• Comments

    Posted September 24, 2001 By in Resources With | 1 Comment Comments

    “I worked for the US government in Nairobi, Kenya on August 7, 1998, when terrorists bombed the US embassies in Nairobi and Dar es Salaam. I managed the operations center, which coordinated the rescue and relief efforts. Over 5000 people were injured and 211 people died in Nairobi. With no 911 and no ambulance service, the victims became the rescuers. Victims came out of the embassy and the adjacent buildings, to make sure they were alive, and then they went back in to pull out their injured friends, and later, the body parts of their dead friends.

    Once the immediate rescue effort was over, I helped to design and manage a relief effort for the Kenyan victims. I remained in Kenya and ran this program for two years, following the bombing.
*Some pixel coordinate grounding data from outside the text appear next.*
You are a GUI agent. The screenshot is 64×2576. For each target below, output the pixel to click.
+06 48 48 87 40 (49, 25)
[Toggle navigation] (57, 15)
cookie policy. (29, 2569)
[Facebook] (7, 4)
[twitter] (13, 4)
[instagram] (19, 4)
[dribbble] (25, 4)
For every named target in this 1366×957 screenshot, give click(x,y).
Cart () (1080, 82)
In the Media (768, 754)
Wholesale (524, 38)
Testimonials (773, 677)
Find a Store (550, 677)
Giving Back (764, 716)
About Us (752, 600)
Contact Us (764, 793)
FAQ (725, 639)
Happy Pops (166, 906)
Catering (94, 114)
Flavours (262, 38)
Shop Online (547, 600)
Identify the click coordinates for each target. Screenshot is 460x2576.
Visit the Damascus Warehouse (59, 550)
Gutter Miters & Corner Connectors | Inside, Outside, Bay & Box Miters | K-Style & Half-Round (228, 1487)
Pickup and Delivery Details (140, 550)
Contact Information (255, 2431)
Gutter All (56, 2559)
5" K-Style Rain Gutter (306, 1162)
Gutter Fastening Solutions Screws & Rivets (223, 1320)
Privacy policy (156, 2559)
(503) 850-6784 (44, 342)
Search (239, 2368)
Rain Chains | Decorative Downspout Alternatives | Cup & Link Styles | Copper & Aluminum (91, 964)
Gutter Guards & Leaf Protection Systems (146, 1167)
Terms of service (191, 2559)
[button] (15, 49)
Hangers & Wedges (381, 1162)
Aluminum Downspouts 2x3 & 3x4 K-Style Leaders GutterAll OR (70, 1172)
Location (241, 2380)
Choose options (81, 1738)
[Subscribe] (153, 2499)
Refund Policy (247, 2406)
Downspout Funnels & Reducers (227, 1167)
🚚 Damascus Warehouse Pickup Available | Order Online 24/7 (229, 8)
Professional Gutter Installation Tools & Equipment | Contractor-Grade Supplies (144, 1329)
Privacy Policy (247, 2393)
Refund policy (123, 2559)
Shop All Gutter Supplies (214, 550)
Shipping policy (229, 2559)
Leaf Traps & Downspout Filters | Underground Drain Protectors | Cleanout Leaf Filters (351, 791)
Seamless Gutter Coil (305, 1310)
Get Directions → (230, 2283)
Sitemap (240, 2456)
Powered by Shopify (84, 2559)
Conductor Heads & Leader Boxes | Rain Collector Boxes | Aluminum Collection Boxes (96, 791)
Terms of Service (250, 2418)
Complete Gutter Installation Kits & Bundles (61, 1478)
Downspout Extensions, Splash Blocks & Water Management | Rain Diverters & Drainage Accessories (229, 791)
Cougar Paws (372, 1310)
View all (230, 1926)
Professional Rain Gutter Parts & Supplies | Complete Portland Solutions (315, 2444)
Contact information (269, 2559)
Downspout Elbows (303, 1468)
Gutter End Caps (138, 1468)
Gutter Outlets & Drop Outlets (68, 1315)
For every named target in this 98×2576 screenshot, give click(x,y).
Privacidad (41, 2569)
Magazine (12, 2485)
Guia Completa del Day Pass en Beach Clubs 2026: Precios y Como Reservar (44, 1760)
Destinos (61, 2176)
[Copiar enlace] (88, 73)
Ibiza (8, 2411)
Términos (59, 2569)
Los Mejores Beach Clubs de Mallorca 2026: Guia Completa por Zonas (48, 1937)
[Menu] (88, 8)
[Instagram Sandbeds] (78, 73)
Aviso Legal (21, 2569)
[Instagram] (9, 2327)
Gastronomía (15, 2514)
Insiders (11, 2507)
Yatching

In addition to my regular job, I worked on the bomb recovery everyday.

    I lost my best friend in the bombing, as well as many other colleagues. I ran on adrenaline for about a month. The problems started after that. I couldn’t sleep; I had nightmares at night and flashbacks during the day. The bombing activated many previous traumatic memories as well. I found that when I played golf, traumatic memories replayed as movies as in my head. I couldn’t concentrate. While I was working incredibly hard, I wasn’t very interesting in anything. I didn’t pay attention to my family. I would go home, take a nap, have dinner and play computer solitaire for hours on end.

    I worked with a therapist for two years in Kenya. The counseling was invaluable in helping me understand that what I was experiencing was a normal reaction to abnormal events. It helped me understand what was happening to me and while it kept me sane, it didn’t knock out the intrusive thoughts, the nightmares or the lack of sleep.

    When I returned to the US two years later, I was referred to receive the treatment that uses alternating stimulation, as is used in the Rescue Worker CDs. I had read widely on PTSD and was convinced that the trauma creates a chemical change in our brains. This technique, which uses alternating sounds and tapping helps to re-balance the right and left hemispheres, changing the traumatic memories from intrusive movies that kept playing in my head to regular memories. The memories are still there in vivid detail, but now I have to bring them up into my mind, just like any other memory. I can now sleep and I am no longer playing movies in my head. Reviewing the traumatic scene while listening to alternating drum sounds and having my shoulders tapped has shown me that this is a fast way to put traumatic memories in their proper place.

    Lee Ann Ross
    10/1/01

    “After one lengthy session in which alternating stimulation (drum sounds and shoulder tapping) was used as I reviewed traumatic memories from my past, I felt the weight of a huge concrete block removed from my chest. A lifetime of toxic trauma from early childhood through Vietnam and law enforcement that had been torturing me my entire life was suddenly drained from every pore in my body. I slept for 18 hours and awoke cleansed and alive. I don’t know how it works; only that it does.”

    Chuck McCormick, FBI Special Agent, Retired

    • delicious
    • digg
    • reddit

Leave a Reply


Comments (1)

Letitia » 19. Dec, 2011

The forum is a birgther place thanks to your posts. Thanks!